Dive Brief:
- Replenium, an e-commerce company that offers auto-replenishment technology to retailers, filed a lawsuit Monday in federal court against Albertsons, alleging the grocer misappropriated trade secrets and breached the companies’ contract.
- The software company claims the grocer used its partnership with Replenium to build its own system to replace Replenium’s.
- “Albertsons’ calculated maneuver cost Replenium millions of dollars in contract revenue and tens of millions of dollars in development of the platform and inflicted a substantial loss to Replenium’s investors,” Replenium said in the suit.
Dive Insight:
Albertsons partnered with Replenium in October 2020 to launch the Replenium Platform, agreeing to pay the company service fees based upon the net revenue generated through the replenishment orders placed by the grocer’s customers, according to the complaint.

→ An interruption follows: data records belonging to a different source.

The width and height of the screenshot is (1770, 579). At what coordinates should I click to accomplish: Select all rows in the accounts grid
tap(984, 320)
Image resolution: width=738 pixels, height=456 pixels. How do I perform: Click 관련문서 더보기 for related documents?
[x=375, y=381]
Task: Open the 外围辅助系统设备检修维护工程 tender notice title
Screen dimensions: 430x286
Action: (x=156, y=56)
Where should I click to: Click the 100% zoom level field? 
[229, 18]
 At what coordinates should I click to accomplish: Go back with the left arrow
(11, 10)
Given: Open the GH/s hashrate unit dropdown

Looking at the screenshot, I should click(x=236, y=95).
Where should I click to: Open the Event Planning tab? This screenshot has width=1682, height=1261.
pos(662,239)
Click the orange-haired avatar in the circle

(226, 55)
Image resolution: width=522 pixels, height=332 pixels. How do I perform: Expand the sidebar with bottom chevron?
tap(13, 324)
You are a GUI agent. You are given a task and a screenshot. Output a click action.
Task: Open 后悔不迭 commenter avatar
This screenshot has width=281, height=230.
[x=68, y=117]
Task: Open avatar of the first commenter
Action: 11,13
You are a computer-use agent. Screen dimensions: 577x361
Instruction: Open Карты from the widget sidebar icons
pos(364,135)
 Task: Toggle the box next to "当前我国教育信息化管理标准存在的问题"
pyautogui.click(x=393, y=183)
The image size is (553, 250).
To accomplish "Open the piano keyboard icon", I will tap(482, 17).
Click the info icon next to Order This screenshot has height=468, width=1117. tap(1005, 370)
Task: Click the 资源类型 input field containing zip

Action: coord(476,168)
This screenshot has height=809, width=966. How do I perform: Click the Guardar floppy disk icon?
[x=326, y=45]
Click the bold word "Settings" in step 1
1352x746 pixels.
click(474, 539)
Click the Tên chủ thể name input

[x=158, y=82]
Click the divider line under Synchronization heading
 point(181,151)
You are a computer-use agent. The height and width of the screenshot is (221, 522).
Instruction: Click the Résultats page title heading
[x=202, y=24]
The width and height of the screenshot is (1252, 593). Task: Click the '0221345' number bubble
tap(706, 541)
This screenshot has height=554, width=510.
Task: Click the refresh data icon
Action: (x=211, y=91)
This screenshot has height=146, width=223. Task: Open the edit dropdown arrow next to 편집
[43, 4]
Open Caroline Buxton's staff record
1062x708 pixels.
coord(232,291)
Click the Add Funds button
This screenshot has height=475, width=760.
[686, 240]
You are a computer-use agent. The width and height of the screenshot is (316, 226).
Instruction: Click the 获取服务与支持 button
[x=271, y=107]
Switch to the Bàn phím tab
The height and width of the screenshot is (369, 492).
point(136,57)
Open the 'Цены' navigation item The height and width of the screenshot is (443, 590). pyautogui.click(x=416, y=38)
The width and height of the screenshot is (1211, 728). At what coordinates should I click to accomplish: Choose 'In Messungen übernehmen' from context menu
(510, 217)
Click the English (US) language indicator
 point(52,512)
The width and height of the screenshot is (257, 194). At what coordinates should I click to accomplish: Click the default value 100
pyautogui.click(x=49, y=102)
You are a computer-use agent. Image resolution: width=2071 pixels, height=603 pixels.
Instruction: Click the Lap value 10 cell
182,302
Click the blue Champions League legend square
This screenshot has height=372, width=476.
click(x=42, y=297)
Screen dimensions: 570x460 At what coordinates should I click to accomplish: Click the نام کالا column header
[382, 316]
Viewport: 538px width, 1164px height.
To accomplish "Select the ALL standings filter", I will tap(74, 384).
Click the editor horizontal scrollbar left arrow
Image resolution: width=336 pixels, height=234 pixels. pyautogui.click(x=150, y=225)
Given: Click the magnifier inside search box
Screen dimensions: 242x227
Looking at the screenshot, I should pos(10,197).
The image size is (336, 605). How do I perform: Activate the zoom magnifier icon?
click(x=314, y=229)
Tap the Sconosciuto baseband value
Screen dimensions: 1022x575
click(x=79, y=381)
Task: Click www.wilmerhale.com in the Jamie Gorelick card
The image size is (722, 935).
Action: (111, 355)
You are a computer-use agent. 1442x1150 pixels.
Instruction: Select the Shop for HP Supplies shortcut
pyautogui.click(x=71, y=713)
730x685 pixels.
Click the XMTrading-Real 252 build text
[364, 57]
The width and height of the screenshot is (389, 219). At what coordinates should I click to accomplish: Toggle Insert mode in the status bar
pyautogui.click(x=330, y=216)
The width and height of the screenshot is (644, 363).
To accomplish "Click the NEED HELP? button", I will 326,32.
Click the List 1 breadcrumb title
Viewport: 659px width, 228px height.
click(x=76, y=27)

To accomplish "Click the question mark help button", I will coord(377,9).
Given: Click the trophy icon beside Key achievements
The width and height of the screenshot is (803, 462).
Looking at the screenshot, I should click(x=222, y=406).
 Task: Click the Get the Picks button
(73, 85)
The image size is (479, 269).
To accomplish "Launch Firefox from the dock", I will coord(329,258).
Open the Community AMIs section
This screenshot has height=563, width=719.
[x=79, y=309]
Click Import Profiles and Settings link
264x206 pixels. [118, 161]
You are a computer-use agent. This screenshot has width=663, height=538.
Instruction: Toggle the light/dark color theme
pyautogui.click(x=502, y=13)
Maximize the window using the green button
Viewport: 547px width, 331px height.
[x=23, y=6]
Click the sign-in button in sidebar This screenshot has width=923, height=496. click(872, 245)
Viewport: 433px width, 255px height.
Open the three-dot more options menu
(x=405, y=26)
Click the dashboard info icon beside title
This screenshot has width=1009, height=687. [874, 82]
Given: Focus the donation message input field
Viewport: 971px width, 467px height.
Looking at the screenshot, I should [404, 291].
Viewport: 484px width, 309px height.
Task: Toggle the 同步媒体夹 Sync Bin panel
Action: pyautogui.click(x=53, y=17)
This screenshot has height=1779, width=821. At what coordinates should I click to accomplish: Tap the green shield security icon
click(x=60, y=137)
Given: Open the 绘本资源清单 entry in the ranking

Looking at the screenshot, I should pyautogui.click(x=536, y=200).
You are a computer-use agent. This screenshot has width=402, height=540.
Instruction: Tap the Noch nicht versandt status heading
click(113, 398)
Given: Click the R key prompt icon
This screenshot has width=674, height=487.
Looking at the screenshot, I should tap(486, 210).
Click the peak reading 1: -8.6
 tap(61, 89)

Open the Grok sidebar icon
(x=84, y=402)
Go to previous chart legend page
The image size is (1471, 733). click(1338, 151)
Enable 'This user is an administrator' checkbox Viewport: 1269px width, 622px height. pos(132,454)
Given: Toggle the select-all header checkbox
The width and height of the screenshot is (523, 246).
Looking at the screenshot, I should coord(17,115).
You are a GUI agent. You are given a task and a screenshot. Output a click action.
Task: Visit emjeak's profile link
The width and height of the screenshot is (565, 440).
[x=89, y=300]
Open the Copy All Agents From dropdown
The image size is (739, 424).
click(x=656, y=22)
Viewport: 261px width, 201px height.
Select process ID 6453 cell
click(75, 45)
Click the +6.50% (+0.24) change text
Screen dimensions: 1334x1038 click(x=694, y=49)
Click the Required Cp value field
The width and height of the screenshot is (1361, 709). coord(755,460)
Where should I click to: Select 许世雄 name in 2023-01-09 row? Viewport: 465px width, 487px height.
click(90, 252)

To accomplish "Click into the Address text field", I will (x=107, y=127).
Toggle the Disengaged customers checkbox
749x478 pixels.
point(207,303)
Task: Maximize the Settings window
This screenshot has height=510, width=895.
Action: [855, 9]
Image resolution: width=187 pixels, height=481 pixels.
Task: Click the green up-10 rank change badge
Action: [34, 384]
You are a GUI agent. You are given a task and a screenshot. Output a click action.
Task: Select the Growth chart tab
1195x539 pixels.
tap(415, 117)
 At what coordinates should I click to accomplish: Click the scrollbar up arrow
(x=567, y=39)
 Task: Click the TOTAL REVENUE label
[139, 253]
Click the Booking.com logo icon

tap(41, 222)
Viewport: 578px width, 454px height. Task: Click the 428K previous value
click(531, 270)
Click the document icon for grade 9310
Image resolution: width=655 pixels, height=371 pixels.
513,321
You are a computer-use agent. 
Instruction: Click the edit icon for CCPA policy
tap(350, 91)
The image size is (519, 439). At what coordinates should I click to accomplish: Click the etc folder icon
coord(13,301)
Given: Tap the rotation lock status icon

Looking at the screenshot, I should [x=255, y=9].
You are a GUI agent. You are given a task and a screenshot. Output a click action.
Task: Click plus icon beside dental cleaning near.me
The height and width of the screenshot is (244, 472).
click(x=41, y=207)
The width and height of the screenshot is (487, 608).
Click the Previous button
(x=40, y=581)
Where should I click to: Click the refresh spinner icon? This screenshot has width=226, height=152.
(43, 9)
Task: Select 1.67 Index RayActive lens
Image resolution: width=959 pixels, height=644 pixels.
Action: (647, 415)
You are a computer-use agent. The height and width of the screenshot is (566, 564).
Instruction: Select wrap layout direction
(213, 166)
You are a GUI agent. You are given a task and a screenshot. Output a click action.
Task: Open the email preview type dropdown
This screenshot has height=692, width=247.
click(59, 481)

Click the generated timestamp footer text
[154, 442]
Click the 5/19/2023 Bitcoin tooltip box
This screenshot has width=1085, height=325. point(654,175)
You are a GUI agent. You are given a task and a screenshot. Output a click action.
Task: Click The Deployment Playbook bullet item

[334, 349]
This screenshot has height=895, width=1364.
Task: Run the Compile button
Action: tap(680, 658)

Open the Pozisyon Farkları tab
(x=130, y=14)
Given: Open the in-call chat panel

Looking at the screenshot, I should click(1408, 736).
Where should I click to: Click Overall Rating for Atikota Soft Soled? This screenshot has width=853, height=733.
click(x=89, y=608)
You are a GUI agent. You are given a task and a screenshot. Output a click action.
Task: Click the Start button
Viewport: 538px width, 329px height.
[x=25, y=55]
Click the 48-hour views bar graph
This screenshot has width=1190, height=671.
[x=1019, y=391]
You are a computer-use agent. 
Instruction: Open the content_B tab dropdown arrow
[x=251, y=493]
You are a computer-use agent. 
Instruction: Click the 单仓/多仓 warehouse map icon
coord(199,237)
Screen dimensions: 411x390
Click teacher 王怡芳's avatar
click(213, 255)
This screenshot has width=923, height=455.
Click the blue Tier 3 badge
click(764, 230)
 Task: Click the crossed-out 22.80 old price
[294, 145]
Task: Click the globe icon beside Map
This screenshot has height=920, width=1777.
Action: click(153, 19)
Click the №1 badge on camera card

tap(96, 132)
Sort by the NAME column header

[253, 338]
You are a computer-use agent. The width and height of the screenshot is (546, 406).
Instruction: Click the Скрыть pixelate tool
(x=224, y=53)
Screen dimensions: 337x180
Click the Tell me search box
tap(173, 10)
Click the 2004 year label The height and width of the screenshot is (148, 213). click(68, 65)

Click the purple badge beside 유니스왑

At the end of 2021, Albertsons unveiled “Schedule & Save,” an online auto-replenishment offering for loyalty program members that it developed in partnership with Replenium, noting the tool was available to select Safeway customers in northern California. Albertsons said in the announcement that it planned to roll out the tool nationwide in 2022 as well as add a new feature to allow people to continuously add items for automatic replenishment.
Replemnium says that Albertsons delayed — yet continued to promise — the nationwide rollout as it kept asking the software company to share trade secrets and confidential information.
“As an added inducement, [Albertsons Senior Vice President of Digital Shopping Experiences Jill] Pavlovich specifically pointed Replenium to Albertsons’ recently announced planned merger with Kroger, stating that Replenium stood to generate fees beyond Albertsons’ replenishment volume because” of the merger, according to the complaint, filed in the U.S. District Court for the Western District of Washington.
In October 2023, Albertsons abruptly ended the contract with Replenium, citing the proposed Kroger merger as one of the reasons, and then quickly launched its own, “nearly identical” full-basket auto-replenishment solution, according to court documents.
“Unbeknownst to Replenium, during Replenium’s three years of confidential information sharing, Albertsons was misappropriating Replenium’s trade secret and confidential information by building its own competing, full grocery basket auto-replenishment solution to replace the Replenium Platform,” the complaint says.
Albertsons declined to comment.
Tom Furphy, a former Amazon Fresh and Wegmans executive, founded Replenium in 2015.
Replenium is seeking a jury trial and wants Albertsons to pay it an unspecified monetary amount.